Nel carcere di Lecce, insieme alle continue aggressioni agli agenti, finiti in passato in ospedale per varie fratture, le lamentele riguardano il sovraffollamento dei detenuti (oltre 1200 su una capienza di 800) e la carenza di organico di poliziotti, ridotti a meno della metà. Secondo un inciso della stessa segreteria, si sarebbe verificata anche una situazione limite, con un solo agente chiamato alla sorveglianza di 400 detenuti in un turno di 12 ore continue.

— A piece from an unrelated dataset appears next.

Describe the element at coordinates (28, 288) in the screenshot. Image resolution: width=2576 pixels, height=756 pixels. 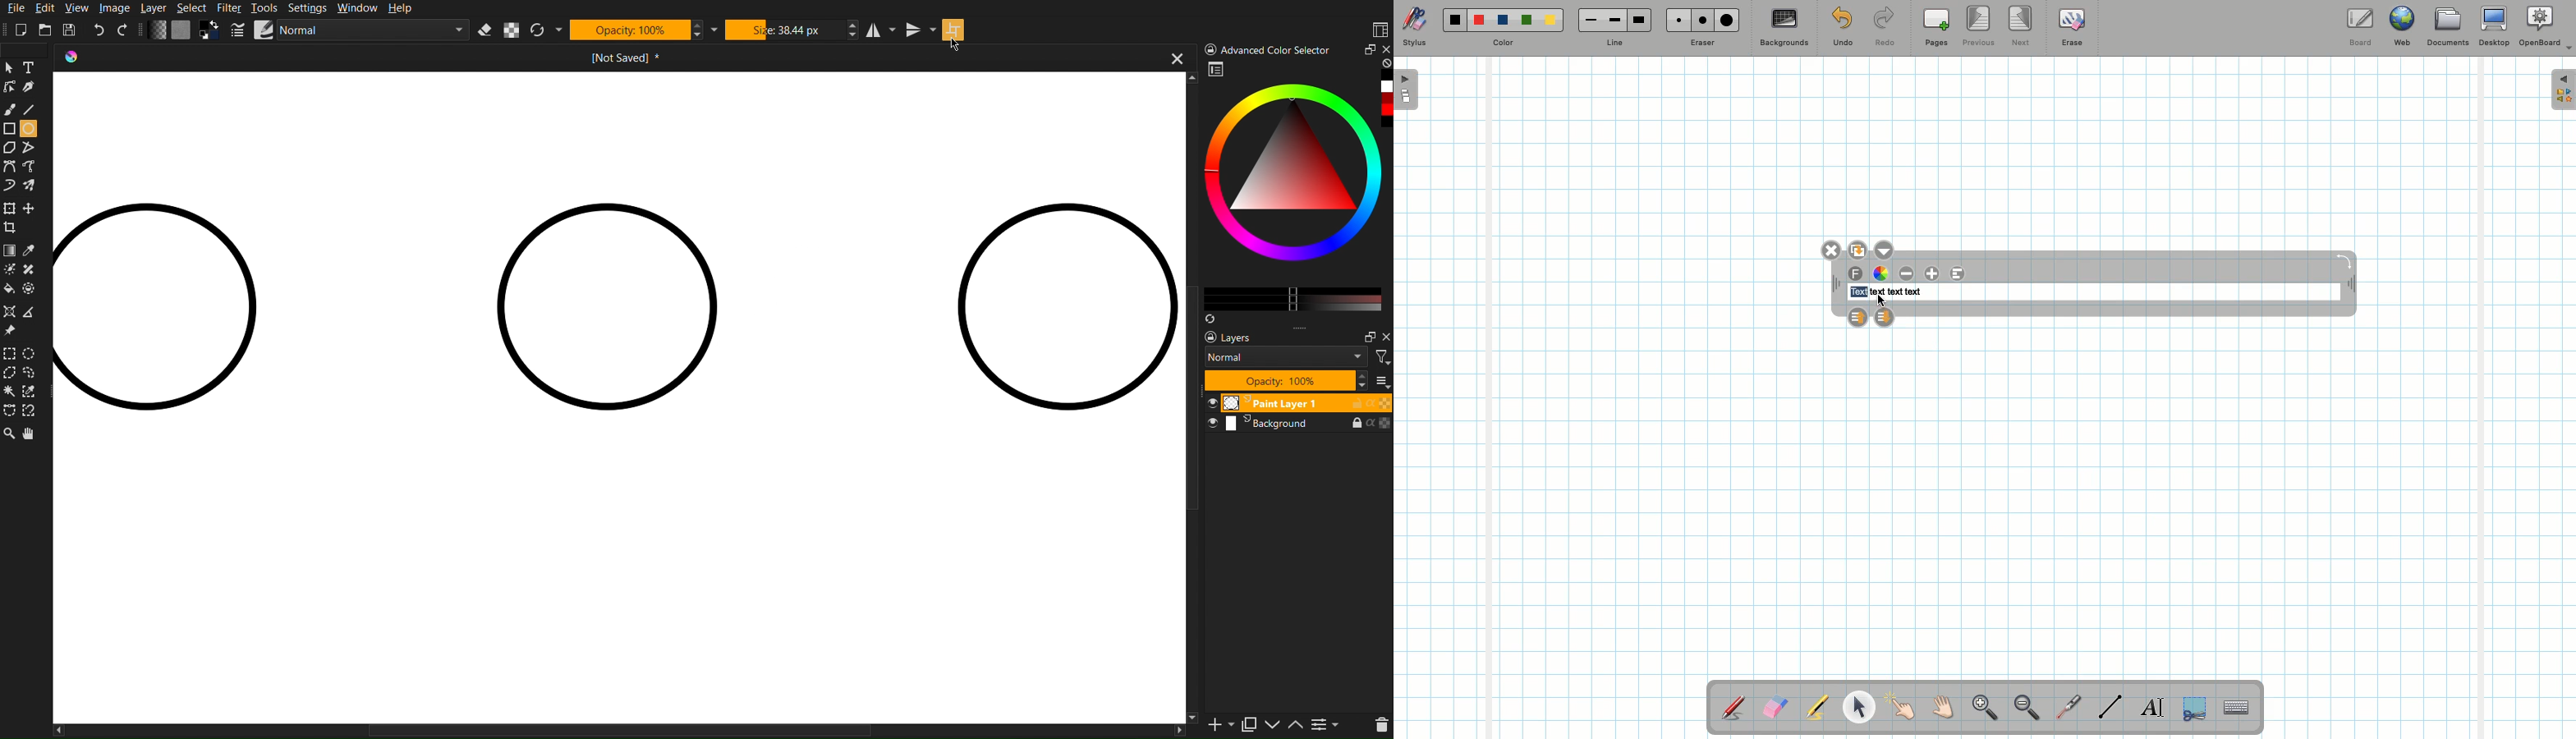
I see `Shape` at that location.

«Quello che sta accadendo da circa dieci anni a questa parte - ha scritto Damato - non è più concepibile in un Paese che si definisce civile, quello che accade sovente nei penitenziari pugliesi rimane nella totale indifferenza dei vertici dell’Amministrazione penitenziaria e della politica. Per quanto tempo ancora dobbiamo gridare? Per quanto tempo ancora dobbiamo rivendicare i nostri diritti? Chi ridarà mai dignità al Corpo della polizia penitenziaria fatto da donne e uomini che vengono osannati solo nelle solite occasioni di circostanza?».
Damato nella lunga missiva ricorda alcuni episodi che hanno visto gli agenti a un passo dal soccombere davanti alle rivolte dei detenuti. «Venne scongiurato il peggio solo grazie all’intervento di quei pochi uomini in servizio (con un numero irrisorio di colleghi, compresa la sorveglianza generale), costretti a doppi turni, a servizi massacranti senza usufruire per diverse settimane del riposo settimanale e del congedo estivo, sfregiati nel corpo e nell’anima».
Da qui l’appello al Presidente. «Vogliamo sapere tramite la vostra figura autorevole di Capo del Consiglio superiore della magistratura e delle forze armate e di polizia - chiede Damato - chi si prende cura di noi rinchiusi in quattro mura in virtù di un giuramento? Chi si sarebbe preso cura dei nostri familiari se non avessimo più retto? Se fossimo state vittime del dovere? Signor Presidente - si legge nella parte finale della lettera - Le chiedo, anzi La supplico, ci aiuti perché non siamo più in grado di sopportare questo peso della gestione delle carceri pugliesi in queste condizioni. I colleghi pur di andare via in quiescenza, sono disposti a farlo perdendo una buona fetta della pensione non raggiungendo oltre il limite contributivo anche quello anagrafico, avendo profonde ferite insanabili nell’anima e nel corpo, in quanto considerati “manovalanza a basso costo”».